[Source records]
● ● ● ● ● ● ●

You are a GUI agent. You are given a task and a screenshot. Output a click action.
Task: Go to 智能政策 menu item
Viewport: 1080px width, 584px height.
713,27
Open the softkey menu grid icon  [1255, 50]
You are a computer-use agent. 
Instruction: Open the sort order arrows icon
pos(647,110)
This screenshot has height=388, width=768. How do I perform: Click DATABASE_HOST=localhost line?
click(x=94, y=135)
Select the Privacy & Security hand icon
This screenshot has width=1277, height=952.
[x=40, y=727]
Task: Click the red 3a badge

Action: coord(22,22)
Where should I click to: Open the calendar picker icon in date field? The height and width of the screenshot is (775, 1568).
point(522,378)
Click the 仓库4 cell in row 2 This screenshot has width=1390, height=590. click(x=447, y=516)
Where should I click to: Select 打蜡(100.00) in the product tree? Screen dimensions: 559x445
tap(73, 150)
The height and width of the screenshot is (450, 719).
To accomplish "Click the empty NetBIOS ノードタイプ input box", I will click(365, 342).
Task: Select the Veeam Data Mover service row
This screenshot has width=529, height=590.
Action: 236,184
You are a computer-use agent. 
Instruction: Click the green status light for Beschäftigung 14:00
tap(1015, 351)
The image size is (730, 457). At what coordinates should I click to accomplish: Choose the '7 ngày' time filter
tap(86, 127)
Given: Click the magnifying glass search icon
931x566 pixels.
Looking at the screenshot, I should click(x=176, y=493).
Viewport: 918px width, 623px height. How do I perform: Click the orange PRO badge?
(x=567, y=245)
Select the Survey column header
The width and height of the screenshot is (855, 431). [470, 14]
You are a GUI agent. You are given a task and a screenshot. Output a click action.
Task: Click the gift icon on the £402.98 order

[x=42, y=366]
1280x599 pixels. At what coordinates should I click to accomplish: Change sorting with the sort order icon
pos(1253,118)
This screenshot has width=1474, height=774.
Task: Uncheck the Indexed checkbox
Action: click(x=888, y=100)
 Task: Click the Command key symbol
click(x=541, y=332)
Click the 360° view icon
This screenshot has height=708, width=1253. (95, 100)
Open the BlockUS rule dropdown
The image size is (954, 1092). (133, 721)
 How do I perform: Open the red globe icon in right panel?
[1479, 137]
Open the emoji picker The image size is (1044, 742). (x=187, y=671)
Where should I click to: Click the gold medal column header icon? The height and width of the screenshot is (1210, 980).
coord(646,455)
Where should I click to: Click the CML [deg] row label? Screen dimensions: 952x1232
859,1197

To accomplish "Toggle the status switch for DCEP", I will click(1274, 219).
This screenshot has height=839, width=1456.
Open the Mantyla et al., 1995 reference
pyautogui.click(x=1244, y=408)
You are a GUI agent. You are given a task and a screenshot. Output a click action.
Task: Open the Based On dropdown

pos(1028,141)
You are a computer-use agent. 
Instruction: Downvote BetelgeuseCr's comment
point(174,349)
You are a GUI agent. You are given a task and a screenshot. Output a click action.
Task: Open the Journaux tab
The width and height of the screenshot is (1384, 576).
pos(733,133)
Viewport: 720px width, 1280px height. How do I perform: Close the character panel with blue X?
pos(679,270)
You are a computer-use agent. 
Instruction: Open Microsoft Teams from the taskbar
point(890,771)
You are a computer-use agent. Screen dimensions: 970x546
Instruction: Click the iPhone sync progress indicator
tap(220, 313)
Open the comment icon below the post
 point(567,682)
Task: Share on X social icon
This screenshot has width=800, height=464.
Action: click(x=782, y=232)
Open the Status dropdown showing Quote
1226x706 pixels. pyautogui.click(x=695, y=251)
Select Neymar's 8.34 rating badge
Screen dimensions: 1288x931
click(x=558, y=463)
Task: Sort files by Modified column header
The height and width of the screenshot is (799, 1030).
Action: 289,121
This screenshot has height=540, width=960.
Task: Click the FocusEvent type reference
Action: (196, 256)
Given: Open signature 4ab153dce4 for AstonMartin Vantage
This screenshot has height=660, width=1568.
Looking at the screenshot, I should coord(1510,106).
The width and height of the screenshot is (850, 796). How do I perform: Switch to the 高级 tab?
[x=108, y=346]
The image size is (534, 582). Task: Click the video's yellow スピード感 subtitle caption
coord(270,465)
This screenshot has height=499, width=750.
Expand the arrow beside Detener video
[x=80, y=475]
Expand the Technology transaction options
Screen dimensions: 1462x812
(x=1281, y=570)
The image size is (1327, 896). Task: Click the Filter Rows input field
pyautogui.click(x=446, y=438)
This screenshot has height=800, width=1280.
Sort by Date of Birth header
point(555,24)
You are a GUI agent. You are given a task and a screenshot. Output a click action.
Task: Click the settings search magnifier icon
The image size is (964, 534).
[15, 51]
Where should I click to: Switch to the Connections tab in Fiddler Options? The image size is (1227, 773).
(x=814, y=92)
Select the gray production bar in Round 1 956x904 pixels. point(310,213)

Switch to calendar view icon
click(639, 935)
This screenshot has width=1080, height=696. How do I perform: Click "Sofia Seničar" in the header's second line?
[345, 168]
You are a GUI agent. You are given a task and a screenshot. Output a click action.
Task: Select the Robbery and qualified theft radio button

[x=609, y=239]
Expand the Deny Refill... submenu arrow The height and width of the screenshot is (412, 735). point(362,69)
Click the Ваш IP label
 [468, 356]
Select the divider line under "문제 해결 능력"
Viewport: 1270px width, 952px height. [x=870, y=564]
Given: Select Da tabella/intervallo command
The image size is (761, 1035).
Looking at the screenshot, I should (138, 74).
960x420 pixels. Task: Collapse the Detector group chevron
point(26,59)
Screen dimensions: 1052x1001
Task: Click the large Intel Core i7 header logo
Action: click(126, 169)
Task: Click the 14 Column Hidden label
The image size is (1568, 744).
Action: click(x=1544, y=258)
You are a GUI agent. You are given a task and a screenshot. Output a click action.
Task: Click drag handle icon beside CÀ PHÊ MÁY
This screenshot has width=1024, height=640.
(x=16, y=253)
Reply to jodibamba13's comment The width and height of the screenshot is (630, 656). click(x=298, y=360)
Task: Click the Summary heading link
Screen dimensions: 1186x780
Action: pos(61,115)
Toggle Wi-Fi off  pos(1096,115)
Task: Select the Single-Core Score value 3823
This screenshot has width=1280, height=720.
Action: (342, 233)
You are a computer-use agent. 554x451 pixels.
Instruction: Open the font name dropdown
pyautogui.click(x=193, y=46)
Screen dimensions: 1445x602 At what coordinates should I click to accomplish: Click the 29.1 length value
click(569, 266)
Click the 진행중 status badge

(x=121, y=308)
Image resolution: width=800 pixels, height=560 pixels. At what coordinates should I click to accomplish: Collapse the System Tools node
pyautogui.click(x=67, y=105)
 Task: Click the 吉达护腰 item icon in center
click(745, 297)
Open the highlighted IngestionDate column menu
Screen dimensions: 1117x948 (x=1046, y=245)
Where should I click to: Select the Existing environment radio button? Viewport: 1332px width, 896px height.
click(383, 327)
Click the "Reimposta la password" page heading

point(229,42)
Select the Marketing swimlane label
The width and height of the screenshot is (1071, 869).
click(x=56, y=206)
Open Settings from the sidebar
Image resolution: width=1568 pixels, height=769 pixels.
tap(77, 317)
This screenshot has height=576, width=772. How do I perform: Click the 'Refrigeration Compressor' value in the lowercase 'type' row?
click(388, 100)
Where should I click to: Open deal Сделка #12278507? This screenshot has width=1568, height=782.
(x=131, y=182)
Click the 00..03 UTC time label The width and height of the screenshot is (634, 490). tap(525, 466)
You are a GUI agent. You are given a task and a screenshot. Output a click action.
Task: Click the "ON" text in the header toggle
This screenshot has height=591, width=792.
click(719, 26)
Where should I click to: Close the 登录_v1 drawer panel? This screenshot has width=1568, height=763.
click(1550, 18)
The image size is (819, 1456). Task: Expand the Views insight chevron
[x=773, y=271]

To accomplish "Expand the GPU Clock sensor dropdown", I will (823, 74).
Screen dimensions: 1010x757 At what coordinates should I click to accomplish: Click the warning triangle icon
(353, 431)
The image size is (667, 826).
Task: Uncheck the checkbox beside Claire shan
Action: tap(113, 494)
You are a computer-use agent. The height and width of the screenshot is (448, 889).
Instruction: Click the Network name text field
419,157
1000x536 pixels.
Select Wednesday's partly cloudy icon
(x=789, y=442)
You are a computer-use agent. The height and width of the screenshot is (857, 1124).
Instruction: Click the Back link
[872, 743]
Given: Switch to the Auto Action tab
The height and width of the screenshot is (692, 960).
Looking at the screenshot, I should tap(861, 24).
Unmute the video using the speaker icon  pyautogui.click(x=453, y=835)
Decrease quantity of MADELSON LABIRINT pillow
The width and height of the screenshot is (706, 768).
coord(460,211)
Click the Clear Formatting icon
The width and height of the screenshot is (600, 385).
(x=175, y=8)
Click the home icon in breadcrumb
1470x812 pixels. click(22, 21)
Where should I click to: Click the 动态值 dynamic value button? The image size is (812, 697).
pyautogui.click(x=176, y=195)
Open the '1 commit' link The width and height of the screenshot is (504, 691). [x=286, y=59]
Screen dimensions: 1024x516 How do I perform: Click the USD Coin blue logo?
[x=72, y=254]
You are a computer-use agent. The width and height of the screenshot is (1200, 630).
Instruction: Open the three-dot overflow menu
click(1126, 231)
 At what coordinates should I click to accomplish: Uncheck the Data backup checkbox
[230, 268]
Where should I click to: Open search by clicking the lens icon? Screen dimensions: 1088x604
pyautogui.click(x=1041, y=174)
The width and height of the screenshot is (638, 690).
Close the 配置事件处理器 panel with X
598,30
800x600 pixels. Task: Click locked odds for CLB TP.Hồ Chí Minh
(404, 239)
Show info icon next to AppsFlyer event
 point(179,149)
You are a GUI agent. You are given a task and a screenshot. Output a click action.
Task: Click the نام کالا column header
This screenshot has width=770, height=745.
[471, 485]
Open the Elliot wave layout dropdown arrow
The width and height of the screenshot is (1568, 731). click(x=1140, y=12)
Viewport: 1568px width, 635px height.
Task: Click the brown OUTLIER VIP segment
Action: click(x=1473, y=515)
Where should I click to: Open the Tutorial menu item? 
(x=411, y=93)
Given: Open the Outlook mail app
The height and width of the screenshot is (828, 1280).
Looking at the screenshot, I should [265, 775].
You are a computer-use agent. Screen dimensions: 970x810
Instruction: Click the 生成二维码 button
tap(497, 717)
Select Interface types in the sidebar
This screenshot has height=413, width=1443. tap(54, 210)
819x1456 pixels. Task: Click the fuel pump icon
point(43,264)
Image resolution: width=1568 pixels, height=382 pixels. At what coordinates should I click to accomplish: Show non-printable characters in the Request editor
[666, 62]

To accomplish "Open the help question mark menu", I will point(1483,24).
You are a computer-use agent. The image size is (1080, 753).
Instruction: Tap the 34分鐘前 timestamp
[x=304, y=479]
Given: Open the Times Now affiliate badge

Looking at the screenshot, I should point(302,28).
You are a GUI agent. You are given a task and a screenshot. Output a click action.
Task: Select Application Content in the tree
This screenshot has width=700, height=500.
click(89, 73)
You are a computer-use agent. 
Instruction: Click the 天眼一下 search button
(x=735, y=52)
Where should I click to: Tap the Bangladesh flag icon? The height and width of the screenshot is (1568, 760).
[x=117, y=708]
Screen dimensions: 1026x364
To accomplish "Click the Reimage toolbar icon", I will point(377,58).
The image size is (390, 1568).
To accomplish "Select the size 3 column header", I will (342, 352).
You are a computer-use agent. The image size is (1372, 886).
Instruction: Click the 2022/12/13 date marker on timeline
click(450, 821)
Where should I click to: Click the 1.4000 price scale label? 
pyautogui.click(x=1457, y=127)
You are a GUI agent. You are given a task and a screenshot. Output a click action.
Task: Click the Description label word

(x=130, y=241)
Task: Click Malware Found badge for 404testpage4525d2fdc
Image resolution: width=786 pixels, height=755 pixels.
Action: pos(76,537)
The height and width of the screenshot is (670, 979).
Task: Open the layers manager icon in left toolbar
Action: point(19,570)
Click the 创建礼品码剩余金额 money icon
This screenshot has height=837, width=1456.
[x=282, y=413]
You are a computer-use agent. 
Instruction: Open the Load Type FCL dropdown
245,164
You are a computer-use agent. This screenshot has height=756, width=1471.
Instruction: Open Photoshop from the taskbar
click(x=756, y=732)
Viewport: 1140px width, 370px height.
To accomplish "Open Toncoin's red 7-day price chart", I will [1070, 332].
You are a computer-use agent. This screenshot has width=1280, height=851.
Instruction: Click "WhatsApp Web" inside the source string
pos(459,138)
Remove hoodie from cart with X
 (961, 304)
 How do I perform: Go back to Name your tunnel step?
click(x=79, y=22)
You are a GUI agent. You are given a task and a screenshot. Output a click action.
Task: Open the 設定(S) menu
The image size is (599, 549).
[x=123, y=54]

● ● ● ● ● ● ●

[What is expected]
Go through the data and show each line that holds "will".

[Exercise solution]
To accomplish "Click the empty NetBIOS ノードタイプ input box", I will click(365, 342).
To accomplish "Toggle the status switch for DCEP", I will click(1274, 219).
To accomplish "Expand the GPU Clock sensor dropdown", I will (823, 74).
To accomplish "Open the help question mark menu", I will point(1483,24).
To accomplish "Click the Reimage toolbar icon", I will point(377,58).
To accomplish "Select the size 3 column header", I will (342, 352).
To accomplish "Open Toncoin's red 7-day price chart", I will [1070, 332].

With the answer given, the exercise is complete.